◆ **Work instructions**
The response must contain every line from the records below that has "input".

◆ **Collected data**
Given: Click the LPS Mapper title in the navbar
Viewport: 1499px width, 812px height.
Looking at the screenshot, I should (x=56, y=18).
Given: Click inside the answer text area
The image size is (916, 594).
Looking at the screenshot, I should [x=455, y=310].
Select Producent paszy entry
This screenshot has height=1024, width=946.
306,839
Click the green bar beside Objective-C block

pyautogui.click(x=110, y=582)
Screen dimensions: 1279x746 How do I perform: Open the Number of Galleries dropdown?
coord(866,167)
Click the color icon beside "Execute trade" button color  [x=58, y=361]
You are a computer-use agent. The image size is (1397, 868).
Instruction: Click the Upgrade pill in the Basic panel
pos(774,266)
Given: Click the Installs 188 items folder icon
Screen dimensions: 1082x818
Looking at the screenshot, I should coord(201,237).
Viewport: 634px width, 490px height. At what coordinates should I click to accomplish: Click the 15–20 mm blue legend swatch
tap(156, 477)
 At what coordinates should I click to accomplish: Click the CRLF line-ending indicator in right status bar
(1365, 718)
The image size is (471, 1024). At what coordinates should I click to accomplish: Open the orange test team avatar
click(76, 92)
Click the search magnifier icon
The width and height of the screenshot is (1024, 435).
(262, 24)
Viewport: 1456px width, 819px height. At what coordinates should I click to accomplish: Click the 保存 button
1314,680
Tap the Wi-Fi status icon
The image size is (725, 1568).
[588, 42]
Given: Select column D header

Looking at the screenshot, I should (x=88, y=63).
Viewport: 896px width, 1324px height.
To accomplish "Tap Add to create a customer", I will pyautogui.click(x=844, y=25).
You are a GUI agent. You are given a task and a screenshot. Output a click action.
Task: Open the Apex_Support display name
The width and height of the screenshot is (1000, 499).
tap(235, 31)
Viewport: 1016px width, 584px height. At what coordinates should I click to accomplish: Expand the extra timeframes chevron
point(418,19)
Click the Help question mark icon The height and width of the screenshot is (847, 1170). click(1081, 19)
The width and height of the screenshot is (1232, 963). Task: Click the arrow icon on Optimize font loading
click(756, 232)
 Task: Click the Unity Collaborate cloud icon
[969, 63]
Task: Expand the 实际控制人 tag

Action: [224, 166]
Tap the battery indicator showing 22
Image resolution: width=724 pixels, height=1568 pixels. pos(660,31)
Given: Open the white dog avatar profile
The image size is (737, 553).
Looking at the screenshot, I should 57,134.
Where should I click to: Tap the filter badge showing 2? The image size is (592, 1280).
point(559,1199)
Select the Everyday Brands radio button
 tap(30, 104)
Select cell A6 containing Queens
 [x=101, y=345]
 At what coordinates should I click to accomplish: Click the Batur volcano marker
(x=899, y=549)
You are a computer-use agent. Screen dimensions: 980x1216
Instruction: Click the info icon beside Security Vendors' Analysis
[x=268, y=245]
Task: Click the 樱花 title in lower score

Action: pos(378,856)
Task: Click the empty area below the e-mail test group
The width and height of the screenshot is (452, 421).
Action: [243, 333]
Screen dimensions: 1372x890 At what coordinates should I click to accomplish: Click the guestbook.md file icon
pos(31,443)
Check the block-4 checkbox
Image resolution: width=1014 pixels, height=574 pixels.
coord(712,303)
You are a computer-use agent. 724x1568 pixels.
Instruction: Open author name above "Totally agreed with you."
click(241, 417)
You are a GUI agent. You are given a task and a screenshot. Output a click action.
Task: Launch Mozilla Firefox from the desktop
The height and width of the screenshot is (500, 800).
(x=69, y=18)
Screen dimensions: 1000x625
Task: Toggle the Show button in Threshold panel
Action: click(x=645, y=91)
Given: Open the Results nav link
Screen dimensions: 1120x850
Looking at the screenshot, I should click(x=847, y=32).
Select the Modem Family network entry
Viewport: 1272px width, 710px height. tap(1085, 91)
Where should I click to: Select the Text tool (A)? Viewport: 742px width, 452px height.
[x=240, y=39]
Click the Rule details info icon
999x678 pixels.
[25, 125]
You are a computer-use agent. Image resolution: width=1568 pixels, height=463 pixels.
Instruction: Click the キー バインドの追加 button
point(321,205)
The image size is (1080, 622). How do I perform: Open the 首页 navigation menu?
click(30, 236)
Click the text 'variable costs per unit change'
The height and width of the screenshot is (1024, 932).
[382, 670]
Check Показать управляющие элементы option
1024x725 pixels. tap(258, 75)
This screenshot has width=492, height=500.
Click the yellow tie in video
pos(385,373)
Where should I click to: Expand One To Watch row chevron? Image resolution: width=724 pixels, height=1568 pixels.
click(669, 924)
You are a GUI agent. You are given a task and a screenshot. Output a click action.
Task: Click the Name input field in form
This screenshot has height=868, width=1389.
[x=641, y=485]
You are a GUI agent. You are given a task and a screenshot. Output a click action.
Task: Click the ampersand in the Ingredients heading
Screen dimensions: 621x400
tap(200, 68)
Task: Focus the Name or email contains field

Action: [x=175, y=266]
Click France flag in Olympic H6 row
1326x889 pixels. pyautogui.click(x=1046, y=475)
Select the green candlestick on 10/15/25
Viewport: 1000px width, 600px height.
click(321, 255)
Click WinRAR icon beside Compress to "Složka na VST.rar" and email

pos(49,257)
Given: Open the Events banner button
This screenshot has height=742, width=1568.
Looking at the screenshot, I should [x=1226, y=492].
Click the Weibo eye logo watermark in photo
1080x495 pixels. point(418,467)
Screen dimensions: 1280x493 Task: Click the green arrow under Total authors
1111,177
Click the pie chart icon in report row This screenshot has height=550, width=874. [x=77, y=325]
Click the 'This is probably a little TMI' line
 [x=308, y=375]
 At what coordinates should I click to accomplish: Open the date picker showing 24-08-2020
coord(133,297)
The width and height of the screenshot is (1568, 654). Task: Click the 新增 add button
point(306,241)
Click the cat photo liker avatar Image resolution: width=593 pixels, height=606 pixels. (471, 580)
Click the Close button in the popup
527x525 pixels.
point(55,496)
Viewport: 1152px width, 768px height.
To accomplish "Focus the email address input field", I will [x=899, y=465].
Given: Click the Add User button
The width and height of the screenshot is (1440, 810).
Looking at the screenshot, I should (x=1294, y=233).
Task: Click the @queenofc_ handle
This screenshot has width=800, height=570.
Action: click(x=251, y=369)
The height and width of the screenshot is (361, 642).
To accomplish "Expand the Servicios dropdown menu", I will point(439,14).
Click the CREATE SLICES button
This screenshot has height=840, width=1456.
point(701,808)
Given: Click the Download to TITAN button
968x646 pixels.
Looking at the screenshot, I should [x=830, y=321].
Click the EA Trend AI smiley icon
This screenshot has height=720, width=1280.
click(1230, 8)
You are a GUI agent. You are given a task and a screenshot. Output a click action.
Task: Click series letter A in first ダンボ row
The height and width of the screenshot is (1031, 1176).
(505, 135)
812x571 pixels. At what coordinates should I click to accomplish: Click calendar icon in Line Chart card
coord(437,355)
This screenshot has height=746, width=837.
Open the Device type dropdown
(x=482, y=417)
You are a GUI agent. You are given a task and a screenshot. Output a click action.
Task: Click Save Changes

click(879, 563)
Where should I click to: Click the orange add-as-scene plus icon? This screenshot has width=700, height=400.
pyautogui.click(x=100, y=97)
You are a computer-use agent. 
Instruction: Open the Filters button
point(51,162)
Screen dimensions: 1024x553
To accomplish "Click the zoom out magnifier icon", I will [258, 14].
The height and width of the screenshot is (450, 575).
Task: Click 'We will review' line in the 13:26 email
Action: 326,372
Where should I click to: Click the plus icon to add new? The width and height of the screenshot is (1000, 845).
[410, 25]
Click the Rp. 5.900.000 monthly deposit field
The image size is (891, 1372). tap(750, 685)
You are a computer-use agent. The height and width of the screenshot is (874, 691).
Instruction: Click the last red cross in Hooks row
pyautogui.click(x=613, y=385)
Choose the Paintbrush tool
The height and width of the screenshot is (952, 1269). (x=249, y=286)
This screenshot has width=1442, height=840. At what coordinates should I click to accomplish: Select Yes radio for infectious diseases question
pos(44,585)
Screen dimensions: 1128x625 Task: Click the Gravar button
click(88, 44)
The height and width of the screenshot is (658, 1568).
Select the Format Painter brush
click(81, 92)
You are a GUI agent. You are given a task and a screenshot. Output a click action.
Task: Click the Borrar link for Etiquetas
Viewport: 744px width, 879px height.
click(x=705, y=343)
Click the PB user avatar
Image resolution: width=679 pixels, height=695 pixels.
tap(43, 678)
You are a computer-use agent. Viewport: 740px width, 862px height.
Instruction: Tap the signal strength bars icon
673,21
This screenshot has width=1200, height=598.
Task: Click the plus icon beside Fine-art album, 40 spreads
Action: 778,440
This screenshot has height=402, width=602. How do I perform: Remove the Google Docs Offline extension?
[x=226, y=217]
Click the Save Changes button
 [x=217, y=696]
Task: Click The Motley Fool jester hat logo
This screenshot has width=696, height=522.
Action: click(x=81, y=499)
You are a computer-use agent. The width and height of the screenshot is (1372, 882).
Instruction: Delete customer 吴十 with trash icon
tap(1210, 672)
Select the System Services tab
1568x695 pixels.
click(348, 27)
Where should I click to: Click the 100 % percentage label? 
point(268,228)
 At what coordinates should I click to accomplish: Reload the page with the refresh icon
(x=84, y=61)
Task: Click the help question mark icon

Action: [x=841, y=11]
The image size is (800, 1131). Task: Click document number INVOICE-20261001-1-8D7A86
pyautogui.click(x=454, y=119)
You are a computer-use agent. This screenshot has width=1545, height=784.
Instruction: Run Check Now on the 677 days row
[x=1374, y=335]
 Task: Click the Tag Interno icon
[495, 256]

◆ **Response to this exercise**
Task: Click the Name input field in form
To accomplish "Focus the email address input field", I will [x=899, y=465].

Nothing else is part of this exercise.